I’m already here.
SUMMER
2017
The Day After the Plus-One Party
I didn’t sleep. After I returned to the guesthouse, I sat by the window, numb, waiting for something to make sense. But the world had shifted, and nothing registered. Time kept jolting in fragments. I’d seen, from the window, Grant and Bianca return in the middle of the night. I watched various police cars come and go before daybreak. But my mind kept circling back, picturing Sadie standing in my doorway. Hearing her calling my name, an echo in my memory.
I saw the two men coming before they knocked, saw them quietly speaking to each other as they approached.
The police. Here to question me about the night before. About Sadie.
WE SAT AT MY kitchen table, four chairs pulled around the clean white surface. I took a seat across from Detective Ben Collins and Officer Paul Chambers, as they introduced themselves—though I heard the detective call the younger man Pauly when they were taking out their notepads.

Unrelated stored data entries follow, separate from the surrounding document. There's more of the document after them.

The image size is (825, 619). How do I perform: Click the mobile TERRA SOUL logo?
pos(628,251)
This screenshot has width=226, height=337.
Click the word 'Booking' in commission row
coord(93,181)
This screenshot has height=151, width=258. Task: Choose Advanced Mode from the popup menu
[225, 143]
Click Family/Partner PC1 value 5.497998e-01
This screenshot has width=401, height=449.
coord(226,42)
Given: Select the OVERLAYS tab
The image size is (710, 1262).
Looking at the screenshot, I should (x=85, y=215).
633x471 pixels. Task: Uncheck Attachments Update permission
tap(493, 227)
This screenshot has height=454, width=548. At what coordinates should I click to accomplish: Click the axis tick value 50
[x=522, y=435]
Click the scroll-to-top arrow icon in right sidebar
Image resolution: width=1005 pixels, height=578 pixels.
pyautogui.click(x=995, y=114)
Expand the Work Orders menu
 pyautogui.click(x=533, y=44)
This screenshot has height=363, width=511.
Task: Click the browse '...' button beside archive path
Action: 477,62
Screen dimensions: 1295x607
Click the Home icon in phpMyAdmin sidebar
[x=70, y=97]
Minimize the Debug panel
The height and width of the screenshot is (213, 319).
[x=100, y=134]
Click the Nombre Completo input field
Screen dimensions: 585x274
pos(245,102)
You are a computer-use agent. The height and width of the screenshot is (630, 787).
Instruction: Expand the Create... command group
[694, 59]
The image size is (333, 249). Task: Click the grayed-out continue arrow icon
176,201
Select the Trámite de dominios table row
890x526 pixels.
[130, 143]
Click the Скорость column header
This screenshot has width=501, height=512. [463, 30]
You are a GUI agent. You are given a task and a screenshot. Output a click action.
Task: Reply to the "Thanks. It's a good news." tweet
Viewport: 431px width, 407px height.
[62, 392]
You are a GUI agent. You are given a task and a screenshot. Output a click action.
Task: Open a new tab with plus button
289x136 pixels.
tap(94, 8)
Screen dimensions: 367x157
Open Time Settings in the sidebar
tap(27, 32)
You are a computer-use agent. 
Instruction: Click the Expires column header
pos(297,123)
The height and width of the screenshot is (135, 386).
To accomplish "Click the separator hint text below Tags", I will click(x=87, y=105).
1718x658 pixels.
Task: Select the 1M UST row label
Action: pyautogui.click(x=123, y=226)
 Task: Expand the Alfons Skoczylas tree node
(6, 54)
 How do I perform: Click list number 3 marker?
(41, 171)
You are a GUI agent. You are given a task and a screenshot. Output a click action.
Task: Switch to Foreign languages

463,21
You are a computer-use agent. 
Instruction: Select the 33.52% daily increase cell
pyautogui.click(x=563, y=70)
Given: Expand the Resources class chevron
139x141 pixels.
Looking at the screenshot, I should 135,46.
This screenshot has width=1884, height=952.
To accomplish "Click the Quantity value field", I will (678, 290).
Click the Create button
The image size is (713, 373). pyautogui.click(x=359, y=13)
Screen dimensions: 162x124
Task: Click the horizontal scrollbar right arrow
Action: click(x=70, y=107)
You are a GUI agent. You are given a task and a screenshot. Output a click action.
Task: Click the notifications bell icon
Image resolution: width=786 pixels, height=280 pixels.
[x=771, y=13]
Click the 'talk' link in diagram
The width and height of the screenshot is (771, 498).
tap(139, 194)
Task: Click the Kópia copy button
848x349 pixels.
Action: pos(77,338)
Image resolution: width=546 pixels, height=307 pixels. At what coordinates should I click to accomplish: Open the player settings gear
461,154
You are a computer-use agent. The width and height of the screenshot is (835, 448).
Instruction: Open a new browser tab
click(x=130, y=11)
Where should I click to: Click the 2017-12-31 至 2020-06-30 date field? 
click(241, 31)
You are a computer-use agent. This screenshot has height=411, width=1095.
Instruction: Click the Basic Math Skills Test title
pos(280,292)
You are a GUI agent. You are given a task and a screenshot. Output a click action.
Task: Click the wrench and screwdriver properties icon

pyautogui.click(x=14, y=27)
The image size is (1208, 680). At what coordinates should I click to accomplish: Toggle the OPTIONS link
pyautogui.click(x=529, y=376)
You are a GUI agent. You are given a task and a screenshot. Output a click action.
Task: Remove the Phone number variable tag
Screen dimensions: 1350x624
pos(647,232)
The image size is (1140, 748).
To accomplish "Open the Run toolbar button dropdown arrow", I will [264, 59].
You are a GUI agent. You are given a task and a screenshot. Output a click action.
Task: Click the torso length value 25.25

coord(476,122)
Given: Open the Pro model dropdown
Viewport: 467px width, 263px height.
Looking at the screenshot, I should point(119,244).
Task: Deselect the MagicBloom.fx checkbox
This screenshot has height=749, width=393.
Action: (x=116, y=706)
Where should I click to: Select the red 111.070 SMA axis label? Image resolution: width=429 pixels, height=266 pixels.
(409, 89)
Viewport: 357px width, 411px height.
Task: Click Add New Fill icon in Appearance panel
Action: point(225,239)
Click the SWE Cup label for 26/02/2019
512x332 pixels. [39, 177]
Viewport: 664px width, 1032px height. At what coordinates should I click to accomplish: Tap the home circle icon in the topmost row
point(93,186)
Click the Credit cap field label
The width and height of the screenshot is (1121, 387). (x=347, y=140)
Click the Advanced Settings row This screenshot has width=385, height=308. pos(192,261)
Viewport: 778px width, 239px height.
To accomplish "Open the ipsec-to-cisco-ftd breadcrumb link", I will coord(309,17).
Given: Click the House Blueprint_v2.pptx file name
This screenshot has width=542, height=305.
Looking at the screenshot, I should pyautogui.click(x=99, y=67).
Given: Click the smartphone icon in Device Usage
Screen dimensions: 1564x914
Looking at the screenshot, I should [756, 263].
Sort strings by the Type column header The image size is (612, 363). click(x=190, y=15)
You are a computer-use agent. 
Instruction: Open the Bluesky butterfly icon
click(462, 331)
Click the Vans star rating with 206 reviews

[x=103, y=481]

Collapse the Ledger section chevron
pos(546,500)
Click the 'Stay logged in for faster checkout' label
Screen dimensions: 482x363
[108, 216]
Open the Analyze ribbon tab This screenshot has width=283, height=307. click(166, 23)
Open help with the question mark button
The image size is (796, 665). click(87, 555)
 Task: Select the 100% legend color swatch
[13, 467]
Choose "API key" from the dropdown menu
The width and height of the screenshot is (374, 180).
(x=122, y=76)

“Avery, I know this must feel unnecessary,” Detective Collins said. “Cruel, even, given the circumstances.” His voice dropped lower, as if someone else might be listening. “But it helps to go over things right away, before people forget. Or before they talk to others and the stories start to mix.” He waited for me to respond, and I nodded. “Yesterday, when did you last see Sadie?” he asked.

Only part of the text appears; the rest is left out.